Data listing

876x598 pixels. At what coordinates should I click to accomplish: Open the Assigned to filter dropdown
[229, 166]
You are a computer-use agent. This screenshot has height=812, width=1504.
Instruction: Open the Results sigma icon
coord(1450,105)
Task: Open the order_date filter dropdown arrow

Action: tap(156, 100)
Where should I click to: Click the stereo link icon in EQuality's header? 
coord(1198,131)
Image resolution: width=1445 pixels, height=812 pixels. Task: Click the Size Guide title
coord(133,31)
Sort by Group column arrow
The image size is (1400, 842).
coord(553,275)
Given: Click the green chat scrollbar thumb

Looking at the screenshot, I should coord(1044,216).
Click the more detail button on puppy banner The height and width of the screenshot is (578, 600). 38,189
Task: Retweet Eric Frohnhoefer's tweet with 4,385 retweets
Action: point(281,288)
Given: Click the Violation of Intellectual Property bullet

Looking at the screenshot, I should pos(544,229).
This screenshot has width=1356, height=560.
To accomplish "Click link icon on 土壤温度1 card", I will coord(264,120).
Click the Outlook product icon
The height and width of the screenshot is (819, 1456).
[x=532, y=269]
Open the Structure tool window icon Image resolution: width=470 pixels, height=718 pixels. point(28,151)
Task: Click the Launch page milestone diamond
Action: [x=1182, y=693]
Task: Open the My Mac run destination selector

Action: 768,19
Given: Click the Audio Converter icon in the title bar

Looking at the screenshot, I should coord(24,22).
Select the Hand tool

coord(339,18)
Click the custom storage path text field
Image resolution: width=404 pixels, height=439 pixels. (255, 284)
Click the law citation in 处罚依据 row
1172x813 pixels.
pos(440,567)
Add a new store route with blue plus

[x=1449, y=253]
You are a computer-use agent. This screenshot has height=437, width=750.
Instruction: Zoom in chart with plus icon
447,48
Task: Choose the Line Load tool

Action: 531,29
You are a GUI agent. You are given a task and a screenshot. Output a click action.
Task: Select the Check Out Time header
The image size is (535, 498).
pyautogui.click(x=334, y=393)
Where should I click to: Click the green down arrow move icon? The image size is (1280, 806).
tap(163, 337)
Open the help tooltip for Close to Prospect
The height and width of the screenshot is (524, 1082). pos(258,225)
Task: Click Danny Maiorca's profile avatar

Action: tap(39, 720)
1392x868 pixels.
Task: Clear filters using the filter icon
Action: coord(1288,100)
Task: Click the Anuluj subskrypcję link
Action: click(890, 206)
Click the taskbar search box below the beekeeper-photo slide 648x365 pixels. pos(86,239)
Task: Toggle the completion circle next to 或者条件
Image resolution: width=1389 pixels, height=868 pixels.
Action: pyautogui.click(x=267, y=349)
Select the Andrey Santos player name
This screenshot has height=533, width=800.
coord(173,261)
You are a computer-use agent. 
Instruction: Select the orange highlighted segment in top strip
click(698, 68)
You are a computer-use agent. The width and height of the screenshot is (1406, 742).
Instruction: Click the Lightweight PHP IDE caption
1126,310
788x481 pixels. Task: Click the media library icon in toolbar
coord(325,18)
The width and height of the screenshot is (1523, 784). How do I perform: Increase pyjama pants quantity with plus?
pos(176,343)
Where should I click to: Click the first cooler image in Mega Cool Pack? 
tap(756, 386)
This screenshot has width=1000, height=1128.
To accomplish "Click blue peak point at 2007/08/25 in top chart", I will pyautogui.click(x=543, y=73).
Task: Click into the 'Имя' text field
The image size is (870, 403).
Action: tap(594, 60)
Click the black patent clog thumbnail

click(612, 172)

## WHAT IS REQUIRED
Reproduce every entry in the data listing above word for word, keeping each line as it appears.

## ANSWER FOR THIS EXERCISE
876x598 pixels. At what coordinates should I click to accomplish: Open the Assigned to filter dropdown
[229, 166]
You are a computer-use agent. This screenshot has height=812, width=1504.
Instruction: Open the Results sigma icon
coord(1450,105)
Task: Open the order_date filter dropdown arrow

Action: tap(156, 100)
Where should I click to: Click the stereo link icon in EQuality's header? 
coord(1198,131)
Image resolution: width=1445 pixels, height=812 pixels. Task: Click the Size Guide title
coord(133,31)
Sort by Group column arrow
The image size is (1400, 842).
coord(553,275)
Given: Click the green chat scrollbar thumb

Looking at the screenshot, I should coord(1044,216).
Click the more detail button on puppy banner The height and width of the screenshot is (578, 600). 38,189
Task: Retweet Eric Frohnhoefer's tweet with 4,385 retweets
Action: point(281,288)
Given: Click the Violation of Intellectual Property bullet

Looking at the screenshot, I should pos(544,229).
This screenshot has width=1356, height=560.
To accomplish "Click link icon on 土壤温度1 card", I will coord(264,120).
Click the Outlook product icon
The height and width of the screenshot is (819, 1456).
[x=532, y=269]
Open the Structure tool window icon Image resolution: width=470 pixels, height=718 pixels. point(28,151)
Task: Click the Launch page milestone diamond
Action: [x=1182, y=693]
Task: Open the My Mac run destination selector

Action: 768,19
Given: Click the Audio Converter icon in the title bar

Looking at the screenshot, I should coord(24,22).
Select the Hand tool

coord(339,18)
Click the custom storage path text field
Image resolution: width=404 pixels, height=439 pixels. (255, 284)
Click the law citation in 处罚依据 row
1172x813 pixels.
pos(440,567)
Add a new store route with blue plus

[x=1449, y=253]
You are a computer-use agent. This screenshot has height=437, width=750.
Instruction: Zoom in chart with plus icon
447,48
Task: Choose the Line Load tool

Action: 531,29
You are a GUI agent. You are given a task and a screenshot. Output a click action.
Task: Select the Check Out Time header
The image size is (535, 498).
pyautogui.click(x=334, y=393)
Where should I click to: Click the green down arrow move icon? The image size is (1280, 806).
tap(163, 337)
Open the help tooltip for Close to Prospect
The height and width of the screenshot is (524, 1082). pos(258,225)
Task: Click Danny Maiorca's profile avatar

Action: tap(39, 720)
1392x868 pixels.
Task: Clear filters using the filter icon
Action: coord(1288,100)
Task: Click the Anuluj subskrypcję link
Action: click(890, 206)
Click the taskbar search box below the beekeeper-photo slide 648x365 pixels. pos(86,239)
Task: Toggle the completion circle next to 或者条件
Image resolution: width=1389 pixels, height=868 pixels.
Action: pyautogui.click(x=267, y=349)
Select the Andrey Santos player name
This screenshot has height=533, width=800.
coord(173,261)
You are a computer-use agent. 
Instruction: Select the orange highlighted segment in top strip
click(698, 68)
You are a computer-use agent. The width and height of the screenshot is (1406, 742).
Instruction: Click the Lightweight PHP IDE caption
1126,310
788x481 pixels. Task: Click the media library icon in toolbar
coord(325,18)
The width and height of the screenshot is (1523, 784). How do I perform: Increase pyjama pants quantity with plus?
pos(176,343)
Where should I click to: Click the first cooler image in Mega Cool Pack? 
tap(756, 386)
This screenshot has width=1000, height=1128.
To accomplish "Click blue peak point at 2007/08/25 in top chart", I will pyautogui.click(x=543, y=73).
Task: Click into the 'Имя' text field
The image size is (870, 403).
Action: tap(594, 60)
Click the black patent clog thumbnail

click(612, 172)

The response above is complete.